今回はこの本を読んだ感想を書いていこうと思います。
感想
論理的に錯視を解説している
錯視は原理が分からなくても見ただけで、楽しめたり驚いたり出来ます。それでも良いのかもしれませんが、本書は錯視を論理的・科学的に解説しています。それが興味深くて、とても面白かったのです。
錯視って心理的な要素が強そうですが、それだけではなく色々な要素が重なっています。特に数学と物理学が強く関わっていると思いました。
因みに錯視は心理学者だけでなく、哲学者、生理学者、物理学者、数学者、天文学者なども関わっています。
錯視が起こる理由はまあ、かなり大雑把に書くとニューロンがうんたらかんたらだそうです(笑)。
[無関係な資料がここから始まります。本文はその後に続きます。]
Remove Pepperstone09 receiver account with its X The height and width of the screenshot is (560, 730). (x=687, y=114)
詳しくは本書を読んで頂ければと。
他に、誘導運動、視差、きめの密度の勾配などそういった専門的な事も出てきます。
でも、説明がよく分からなかったとしても、図を見ているだけでも、「おぉ!」と思える気持ちになれるでしょう。
登場する錯視
色々な錯視が登場します。聞いた事や見た事がある錯視もあれば、初めて知る錯視もありました。
登場したのを一部挙げます。
- ミュラー・リヤー錯視
- ポンゾ錯視
- ツェルナ―錯視
- ポッケンドルフ錯視
- フレイザー錯視
- ネッカーの立方体
- ヘリング錯視
- ヴント錯視
- ヘルムホルツ錯視
- ティチナー錯視
- ミュンスターバーグ錯視
- ザンダー錯視
- ルビンの盃
- アヒルとウサギ
- 若妻と老婆(言い方は色々ある様です)
- ブリヴェット(悪魔のフォーク、など色々な名称があります)
- レニエ錯視
- ペンローズの三角形
個人的にはフレイザー錯視の渦巻きが印象的です。見ていると目が・・・クラクラと・・・してきます(笑)。でも実は・・・という錯視です。
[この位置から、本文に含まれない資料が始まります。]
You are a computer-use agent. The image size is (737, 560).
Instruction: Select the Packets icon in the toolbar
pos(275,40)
他に、スパーダ宮殿の童子像、鶴岡八幡宮の段葛も「そういう風になっているのか!」と驚きました。
簡単なまとめ
種類は違えど何かしらの錯視をどこかで見た事はあると思います。
本書はそんな沢山の錯視を1冊に纏めて、それぞれ論理的に簡潔に解説をしています。
多少、専門的な事は出てきますが、それが分からなくても充分に面白く読めると言えるでしょう。
本書を読んで、自分好みの錯視を見つけるというのも一興だと思うので、興味がある方は読んでみると良いと思います。